Outros manifestantes detidos pela polícia descreveram também terem sido brutalmente espancados, torturados e ameaçados para lhes serem extraídas “confissões”. Um deles descreveu que lhe bateram com a cabeça de um martelo em várias partes do corpo.

Aqueles que ficam detidos a aguardar julgamento são também rotineiramente torturados para lhes serem extraídas “confissões”. O novo relatório da Amnistia Internacional dá conta de dezenas de casos de detidos brutalmente espancados, privados do sono, recebendo alimentação desadequada, queimados com cigarros, agredidos sexualmente, eletrocutados até nos órgãos genitais e queimados com ferros incandescentes. Uma destas testemunhas descreveu ter sido violado com a inserção de um cano plástico no ânus.

“Todas estas denúncias de tortura e violência que constam do relatório mostram bem como pouco mudou desde 2011. A brutalidade continua a ser cunho da conduta das forças de segurança do Bahrein”, critica Said Boumedouha. “As autoridades têm de agir prontamente para eliminarem a impunidade entrincheirada há anos, de forma a pôr fim de uma vez por todas à espiral de abusos no Bahrein”, avança.

Poucas reformas e de impacto reduzido

Apesar de algumas reformas legais encetadas e da criação de novas instituições nacionais de direitos humanos – cumprindo as recomendações feitas pela Comissão Independente de Inquérito do Bahrein (organismo formado para investigar a repressão violenta dos protestos de 2011) –, o impacto destas medidas tem sido extremamente reduzido na prática.

Também em sintonia com aquelas recomendações, foi criado o cargo de Provedor do Ministério do Interior e uma Unidade Especial de Investigação com tutela de supervisionar e inquirir em casos de violações de direitos humanos cometidas pelas forças de segurança. Porém, nenhum destes organismos é suficientemente independente, imparcial e transparente. As reformas de legislação que foram entretanto introduzidas com o objetivo de pôr fim às restrições à liberdade de expressão e de reunião têm sido feitas ao mesmo tempo que são adotadas outras medidas com o propósito claro de manter e fortalecer as leis repressivas.

“As esperanças que existiam de que a Comissão traria uma mudança real já se desvaneceram por completo. As autoridades do Bahrein têm de acabar com esta fachada de que aprenderam com os seus erros do passado, e agir imediatamente para garantir que as reformas que façam são significativas e que cumprem as suas obrigações em matéria de direitos humanos”, sublinha o vice-diretor do Programa Médio Oriente e Norte de África da Amnistia Internacional.

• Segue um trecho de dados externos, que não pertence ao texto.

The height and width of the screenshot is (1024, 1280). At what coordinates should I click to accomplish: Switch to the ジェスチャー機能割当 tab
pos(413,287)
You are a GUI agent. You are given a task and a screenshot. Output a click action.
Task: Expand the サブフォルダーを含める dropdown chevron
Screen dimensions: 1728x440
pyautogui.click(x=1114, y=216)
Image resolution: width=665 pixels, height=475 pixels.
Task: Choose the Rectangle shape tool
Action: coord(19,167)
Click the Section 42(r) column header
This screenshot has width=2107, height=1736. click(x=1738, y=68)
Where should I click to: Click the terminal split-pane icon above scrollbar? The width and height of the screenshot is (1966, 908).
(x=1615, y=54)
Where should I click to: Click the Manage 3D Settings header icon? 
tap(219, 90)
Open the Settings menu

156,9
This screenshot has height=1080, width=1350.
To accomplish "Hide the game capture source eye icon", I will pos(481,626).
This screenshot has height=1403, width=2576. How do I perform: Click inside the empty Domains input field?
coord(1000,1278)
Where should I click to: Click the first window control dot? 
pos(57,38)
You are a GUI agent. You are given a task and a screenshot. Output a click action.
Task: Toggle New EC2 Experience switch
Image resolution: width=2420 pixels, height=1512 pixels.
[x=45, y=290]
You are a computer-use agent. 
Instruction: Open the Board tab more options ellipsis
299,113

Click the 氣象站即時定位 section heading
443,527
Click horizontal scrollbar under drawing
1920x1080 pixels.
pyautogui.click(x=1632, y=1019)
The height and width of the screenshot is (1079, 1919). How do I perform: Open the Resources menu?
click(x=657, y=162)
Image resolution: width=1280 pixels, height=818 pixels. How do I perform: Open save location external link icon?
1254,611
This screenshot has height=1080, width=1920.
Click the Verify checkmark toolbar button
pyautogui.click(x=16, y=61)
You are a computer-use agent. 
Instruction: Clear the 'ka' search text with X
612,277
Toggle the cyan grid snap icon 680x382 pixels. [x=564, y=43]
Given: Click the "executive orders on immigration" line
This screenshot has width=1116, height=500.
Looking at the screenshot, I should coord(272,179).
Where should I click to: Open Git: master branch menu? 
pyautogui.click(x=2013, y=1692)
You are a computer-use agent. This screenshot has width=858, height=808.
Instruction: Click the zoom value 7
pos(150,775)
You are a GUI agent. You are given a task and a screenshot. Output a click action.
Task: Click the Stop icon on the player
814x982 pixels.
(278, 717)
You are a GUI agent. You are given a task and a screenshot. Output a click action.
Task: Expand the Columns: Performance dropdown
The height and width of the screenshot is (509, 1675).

Ativistas e líderes da oposição detidos como “ameaças” à segurança

Ativistas e líderes políticos que são detidos enfrentam com frequência acusações de segurança nacional como “incitamento ao ódio contra” o Governo ou “ameaça de derrube” do Governo. O líder do principal grupo de oposição, a Al-Wefaq, está a ser julgado por acusações desta natureza. E outros foram detidos no âmbito de leis que proíbem insultos ou atos de desrespeito ao chefe de Estado, a entidades públicas e outras instituições, bandeiras e símbolos governamentais e militares.

Proeminentes ativistas como Nabeel Rajab e Zainab al-Khawaja estão entre muitos que se encontram detidos ou foram condenados a penas de prisão apenas por terem publicado comentários no Twitter ou até, num dos casos, ler um poema num festival religioso.

Foram ainda introduzidas leis que restringem a liberdade de associação política,e que permitem às autoridades governativas suspenderem ou fecharem tais organizações, e também a estarem presentes em reuniões que estas tenham com representantes de organizações ou governos estrangeiros.

“A ideia de que o Bahrein respeita a liberdade de expressão é uma pura ficção. Onde está a liberdade num país em que ativistas pacíficos, dissidentes e líderes da oposição são repetidamente intimidados e detidos arbitrariamente apenas por fazerem tweets em que expressam as suas opiniões ou lerem um poema e que, por isso, podem acabar na prisão? As autoridades têm de libertar todas as pessoas que tenham sido detidas por simplesmente exercerem de forma pacífica o seu direito de liberdade de expressão”, urge Said Boumedouha.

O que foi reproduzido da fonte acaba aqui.